■ INPUT RECORDS ■

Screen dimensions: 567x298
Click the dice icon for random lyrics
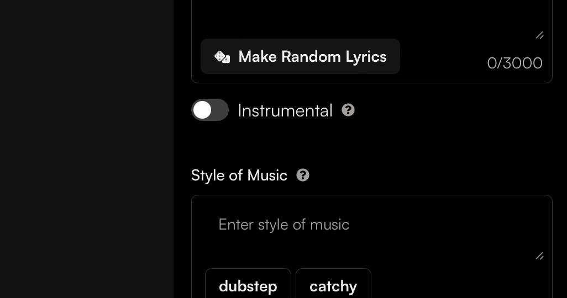[x=222, y=57]
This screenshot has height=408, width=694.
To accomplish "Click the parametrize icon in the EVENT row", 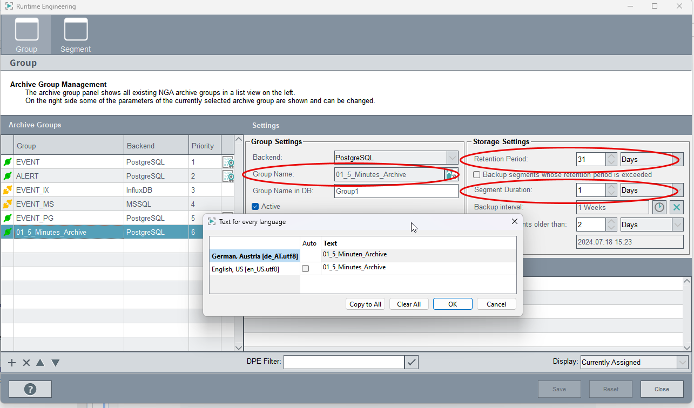I will 227,161.
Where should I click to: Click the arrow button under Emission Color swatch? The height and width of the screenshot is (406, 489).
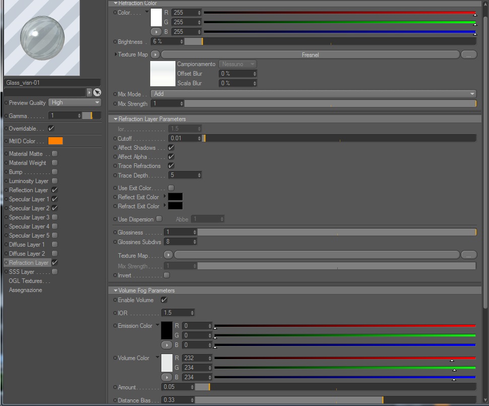point(167,345)
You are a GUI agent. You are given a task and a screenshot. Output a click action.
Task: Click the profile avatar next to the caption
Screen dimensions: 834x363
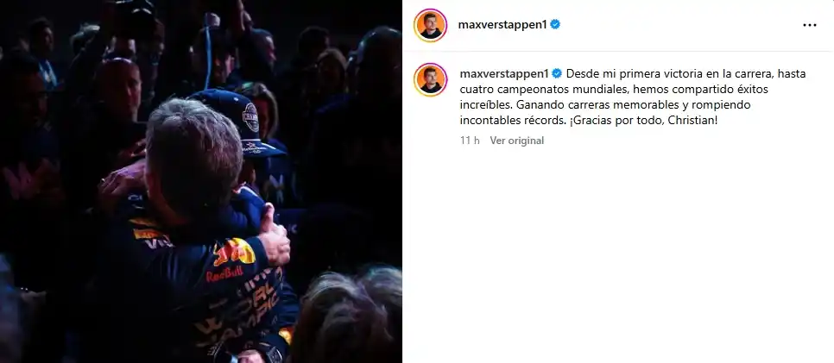(x=430, y=79)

■ INSTRUCTIONS TO FOLLOW ■
All lines from the line containing "You are a GUI" through the end of the listing above are to be given again exactly; pictures are not part of the copy.

■ TASK OUTPUT ■
You are a GUI agent. You are given a task and a screenshot. Output a click action.
Task: Click the profile avatar next to the caption
Screen dimensions: 834x363
(x=430, y=79)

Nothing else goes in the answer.